7 Ağustos 2012 Salı
Polisse (2011)
Yönetmen: Maïwenn
Oyuncular: Karin Viard, Joey Starr, Marina Foïs, Nicolas Duvauchelle, Naidra Ayadi, Maïwenn, Karole Rocher, Emmanuelle Bercot, Frédéric Pierrot, Jérémie Elkaïm, Wladimir Yordanoff, Riccardo Scamarcio, Bine Sarambounou, Gaye Sarambounou, Joseph Créhange
Senaryo: Emmanuelle Bercot, Maïwenn
Müzik: Stephen Warbeck
Paris Çocuk Koruma Birimi (CPU) arşivindeki gerçek olaylara dayanan senaryosunu oyuncu Maïwenn ve Emmanuelle Bercot’nun yazdığı, Maïwenn’in yönettiği Polisse, Cannes Film Festivali’nde Juri Özel Ödülü almış bir dram. CPU aile içi şiddet, terk edilmiş çocuklar, pedofili vakaları, cinsel taciz, tecavüz, ensest gibi bıçak sırtı davalara bakan bir birim ve haliyle görevi başka birimlerdeki polislerden çok daha zor görünüyor. İzlediği bir belgeselden etkilenen Maïwenn, bu birimdeki görevlilerle bağlantıya kurup onların iç dünyasını da görme fırsatı elde ediyor. Orada bizzat tanık olduğu vakalar ve geçmişte CPU arşivine girmiş başka ilginç davalardan derlenen senaryo, Maïwenn’in gözlemlediği kadarıyla polis memurlarının özel yaşamlarını da masaya yatırmayı ihmal etmiyor. Film, bu haliyle kulağa izlemesi emek isteyecek sağlam bir dram gibi geliyor. Ne var ki bu tanımları karşılayan bir film olmayı çeşitli anlarda başarabildiği kadar, kimi zaman sıkıcı, hantal bir film olmayı da başarıyor bana göre.

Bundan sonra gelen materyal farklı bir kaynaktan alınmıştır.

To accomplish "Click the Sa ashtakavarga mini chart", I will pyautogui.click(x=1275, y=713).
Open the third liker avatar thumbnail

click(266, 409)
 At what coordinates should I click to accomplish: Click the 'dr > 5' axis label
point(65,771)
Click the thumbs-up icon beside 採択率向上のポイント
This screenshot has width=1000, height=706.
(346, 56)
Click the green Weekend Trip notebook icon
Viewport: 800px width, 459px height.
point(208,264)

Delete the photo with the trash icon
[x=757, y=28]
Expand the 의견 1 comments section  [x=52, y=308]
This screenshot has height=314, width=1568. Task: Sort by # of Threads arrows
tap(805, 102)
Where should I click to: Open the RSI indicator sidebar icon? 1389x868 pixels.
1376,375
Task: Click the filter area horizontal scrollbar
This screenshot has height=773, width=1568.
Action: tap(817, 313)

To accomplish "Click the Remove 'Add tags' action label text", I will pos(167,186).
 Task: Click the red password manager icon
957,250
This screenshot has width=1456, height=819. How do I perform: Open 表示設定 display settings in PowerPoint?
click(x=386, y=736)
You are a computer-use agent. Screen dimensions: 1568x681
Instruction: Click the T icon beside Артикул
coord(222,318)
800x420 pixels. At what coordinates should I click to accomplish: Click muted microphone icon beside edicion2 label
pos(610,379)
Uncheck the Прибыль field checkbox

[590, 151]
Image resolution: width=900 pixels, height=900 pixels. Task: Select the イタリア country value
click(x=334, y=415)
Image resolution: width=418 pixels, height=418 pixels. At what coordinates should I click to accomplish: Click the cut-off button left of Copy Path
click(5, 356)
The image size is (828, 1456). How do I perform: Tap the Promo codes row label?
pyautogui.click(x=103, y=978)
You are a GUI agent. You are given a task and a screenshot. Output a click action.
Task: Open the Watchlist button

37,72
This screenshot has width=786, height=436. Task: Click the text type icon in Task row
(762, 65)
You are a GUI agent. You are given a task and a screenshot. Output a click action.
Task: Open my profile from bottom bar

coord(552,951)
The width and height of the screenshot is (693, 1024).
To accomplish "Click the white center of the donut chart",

Yaşanmış ve kaydedilmiş davalarla, CPU polislerinin özel hayatlarının karışık kurgusu şeklinde ilerleyen film, küçük çocukların ve bazı tacizci ebeveynlerin sorgulandığı sahneleri cesurca ve kurmaca – belgesel arasında gidip gelen etkileyici bir anlatımla sunarak seyirciyi ciddiyetine ortak ediyor. Öte yandan barınak sorunu yüzünden annesinden ayrılmak zorunda bırakılan küçük Ousman ve tacizcisi pedofil beden eğitimi öğretmeniyle arasında tuhaf bir yakınlık olan Solal gibi örneklerle daha da yıkıcı olabiliyor. Bu durum her ne kadar Maïwenn’i bir parça duygu sömürüsüyle suçlanabilecek bir konuma çekse de, meselenin önemi düşünüldüğünde herhangi bir ifade biçiminin bile kitleleri, kurumları uyandıracak ve harekete geçirecek iyi bir amaca hizmet ettiği düşünülmeli öncelikle. En azından öyle olması umut edilmeli.
Fakat iş, CPU polislerinin özel hayatlarına geldiğinde film çok fazla sarkıyor. Evet, başka hayatlarla çok fazla ilgili olduklarından, geceleri gündüzlerine karıştığından kendi eşlerine, çocuklarına vakit ayıramadıkları ve onlarla sorunlar yaşadıkları bu insanların gerçeklerinden. Ne var ki aldatanların aldatılanlara karıştığı, cinsel hayatların, platonik aşkların, boşanma, alkol, çocuk, çocuksuzluk hikayelerinin sıraya girdiği bu farklı boyut, ne filmin ana konusuna dişe dokunur bir katkı sağlıyor, ne de kendi başına ilgi çekip sonuçları yönünde bir merak duygusu yaratabiliyor. Sadece yersizce filmi ağırlaştırıyor. Mesela ekibin uyuşturucu bağımlısı dengesiz anneden bebeğini kurtarmak için gösterdikleri çaba, dramın gerilime karıştığı güçlü bir ortam yaratırken, olay çözüldükten sonra bunu diskoda kutladıkları bitmek bilmeyen bölüm filmi kendinden soğutuyor, ciddiyetini sorgulatıyor adeta. Atış poligonu sahnesi için de aynı şeyler söylenebilir.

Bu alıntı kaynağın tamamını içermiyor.